Lung-Chien Chen; Chiao-Yu Weng

doi:10.1186/s11671-015-1114-x

Optoelectronic Properties of MAPbI3 Perovskite/Titanium Dioxide Heterostructures on Porous Silicon Substrates for Cyan Sensor Applications

Nanoscale Res Lett. 2015 Dec;10(1):404. doi: 10.1186/s11671-015-1114-x.
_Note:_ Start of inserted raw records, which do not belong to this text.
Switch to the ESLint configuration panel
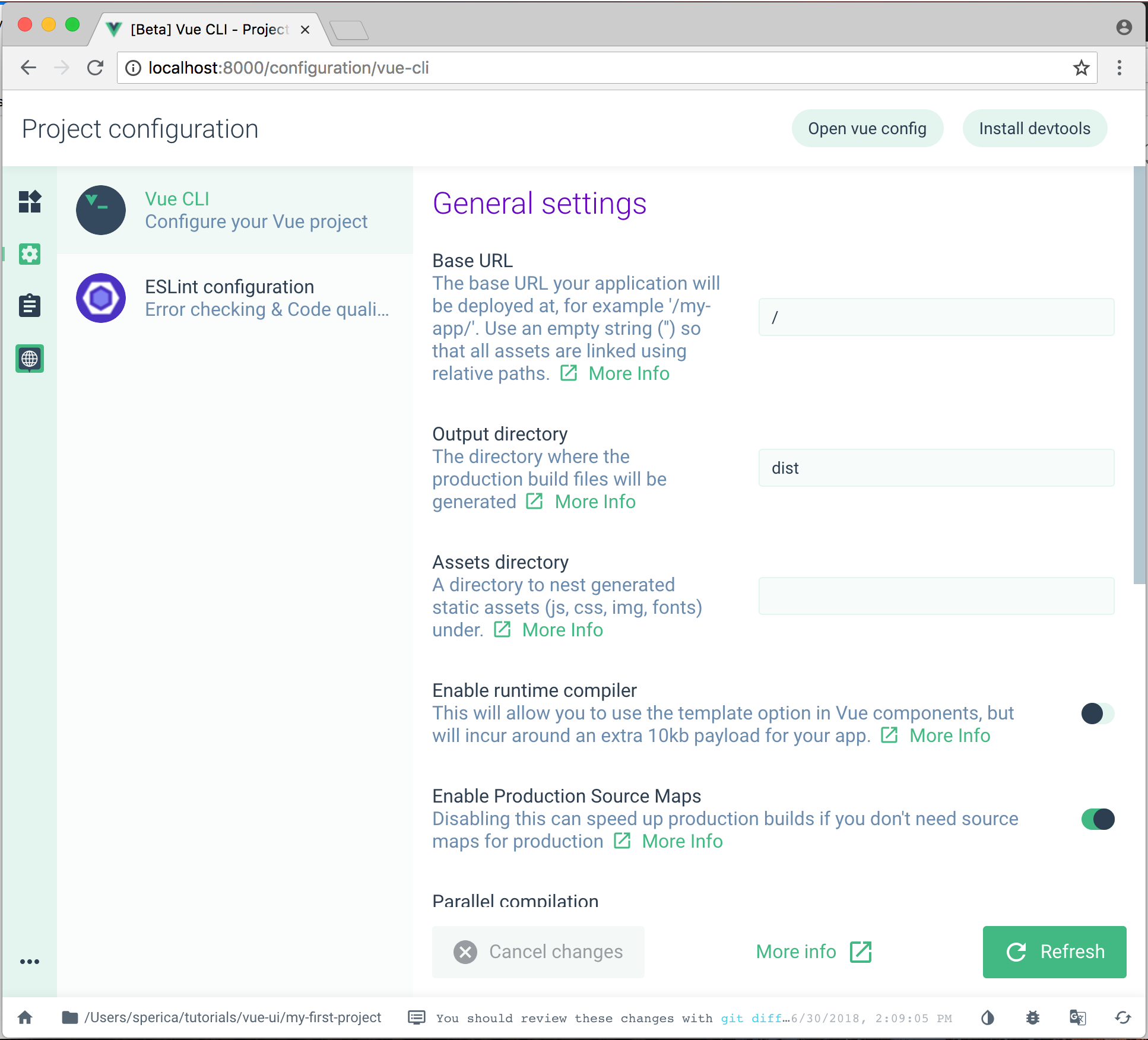Screen dimensions: 1148x1040 coord(236,297)
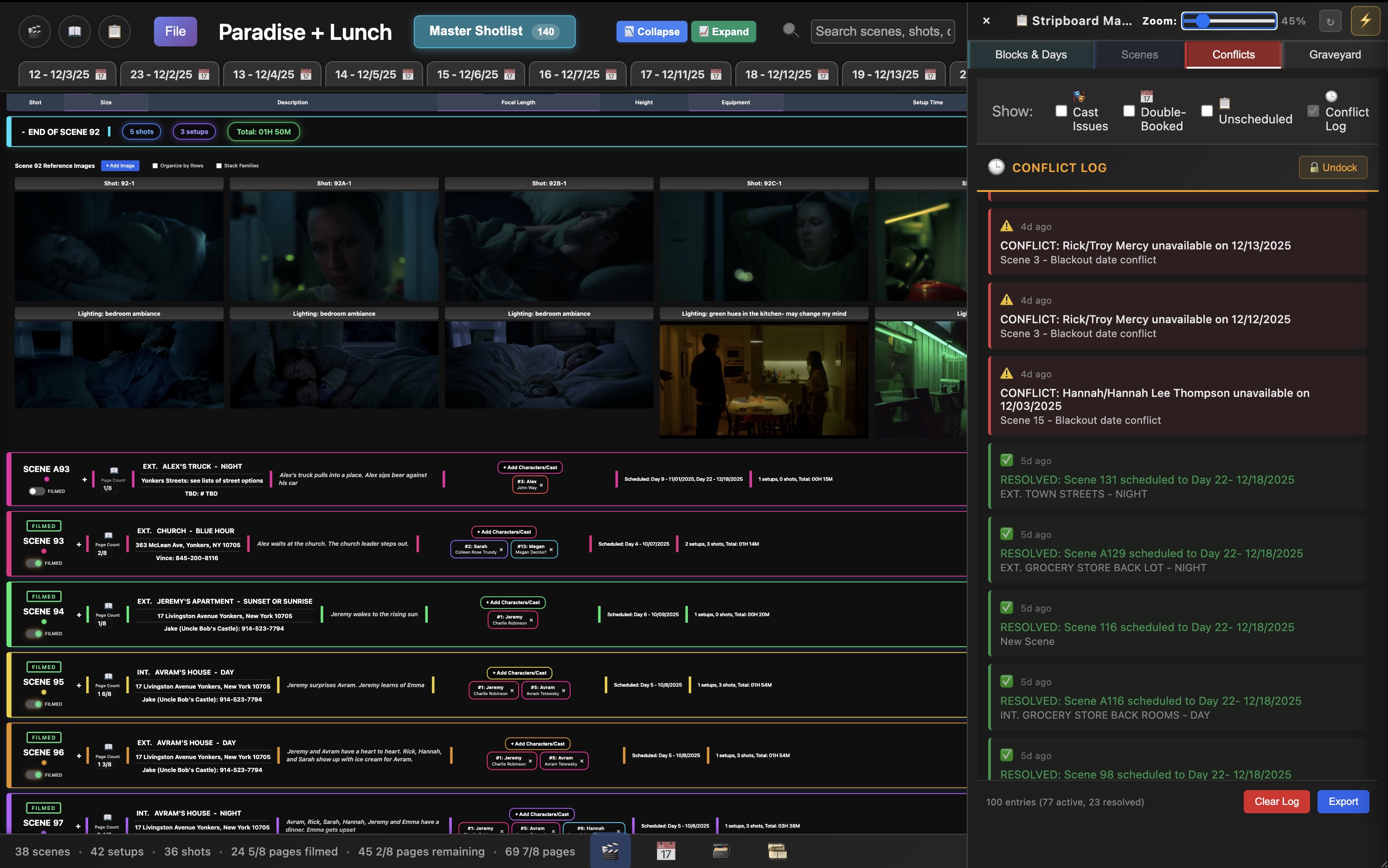1388x868 pixels.
Task: Click the magnifying glass search icon
Action: 791,31
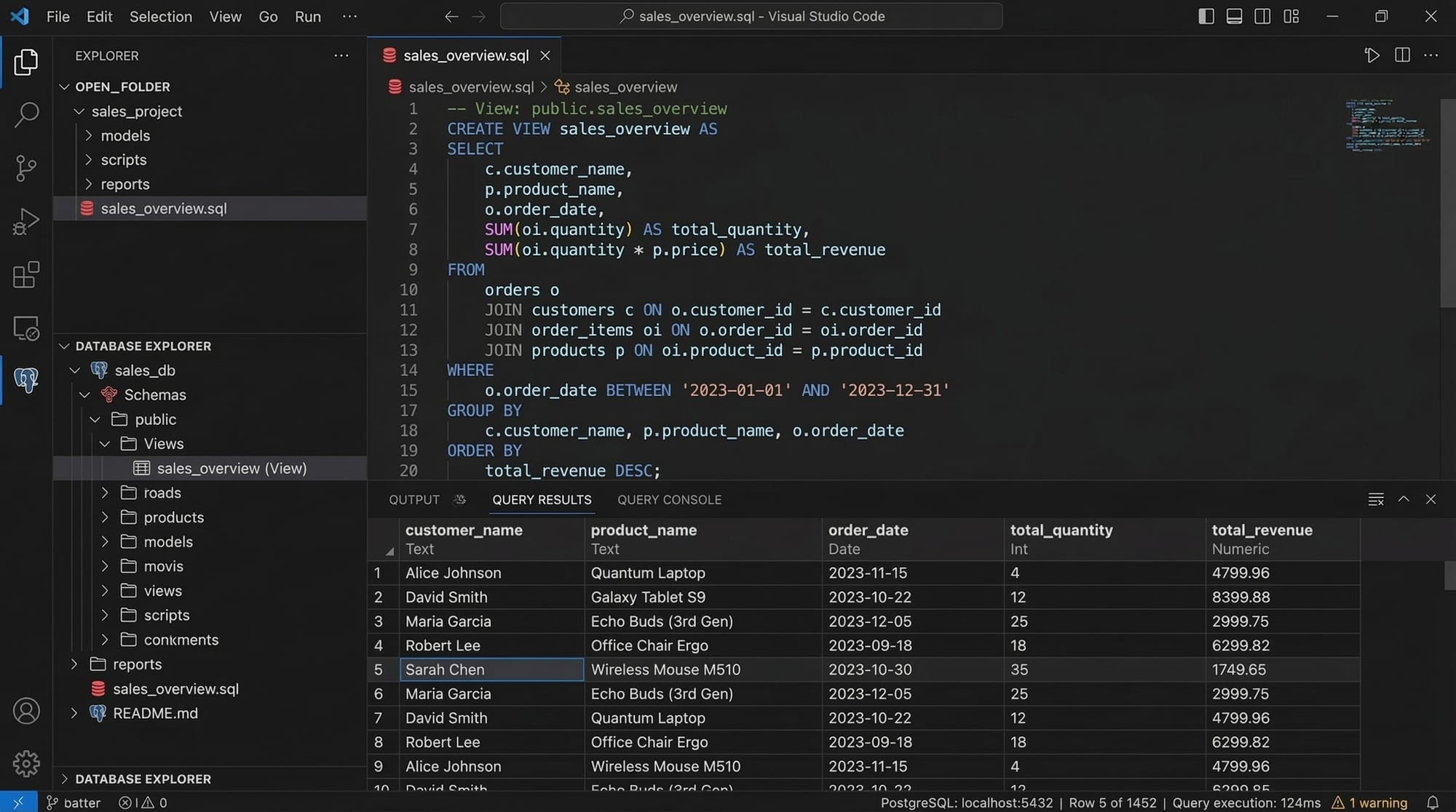Open the Extensions view
The image size is (1456, 812).
[26, 275]
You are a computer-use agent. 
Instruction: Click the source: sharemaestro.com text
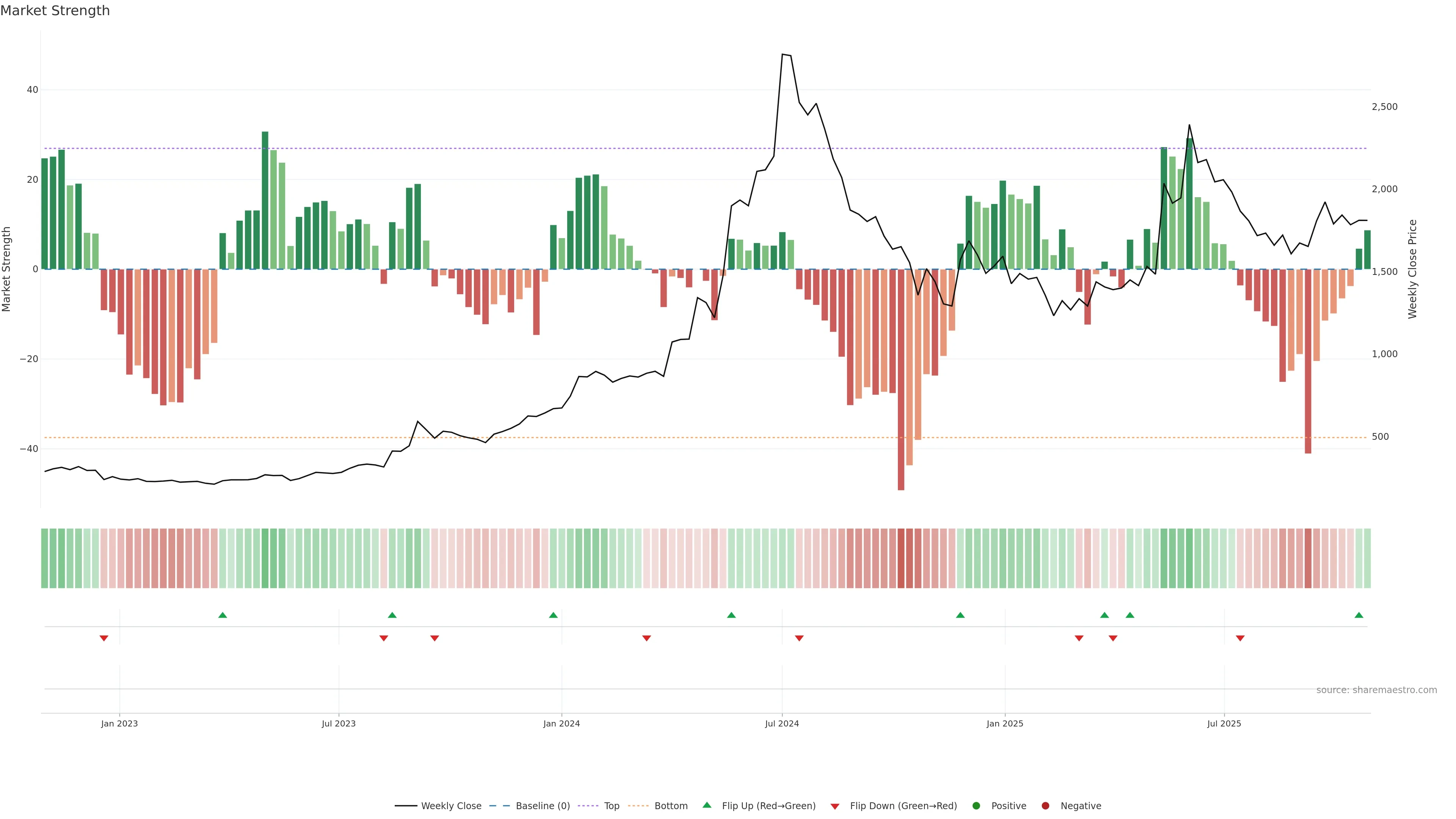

Epub 2015 Oct 16.

Authors

Lung-Chien Chen¹, Chiao-Yu Weng²

Affiliations

¹ Department of Electro-optical Engineering, National Taipei University of Technology, 1, sec.3, Chung-Hsiao E. Rd., Taipei, 106, Taiwan. ocean@ntut.edu.tw.
² Department of Electro-optical Engineering, National Taipei University of Technology, 1, sec.3, Chung-Hsiao E. Rd., Taipei, 106, Taiwan.

Abstract

This work elucidates the optoelectronic properties of graphene/methylammonium lead iodide (MAPbI3)/titanium dioxide (TiO2)/porous Si heterostructure diodes. The porous silicon substrates can accommodate more MAPbI3/TiO2 than the polished silicon substrate such that the MAPbI3/TiO2/porous Si substrate heterostructures have better optoelectronic properties. Photocurrents from 300 to 900 nm were measured. The photocurrent is high in two ranges of wavelength, which are 300-460 nm and 520-800 nm. The photocurrent plateau covers all visible light (360 to 780 nm) except for cyan between 460 and 520 nm. Therefore, the graphene/MAPbI3/TiO2/porous Si heterostructure can be utilized as cyan sensors.

Keywords: Cyan sensors; Perovskite; Porous silicon; TiO2.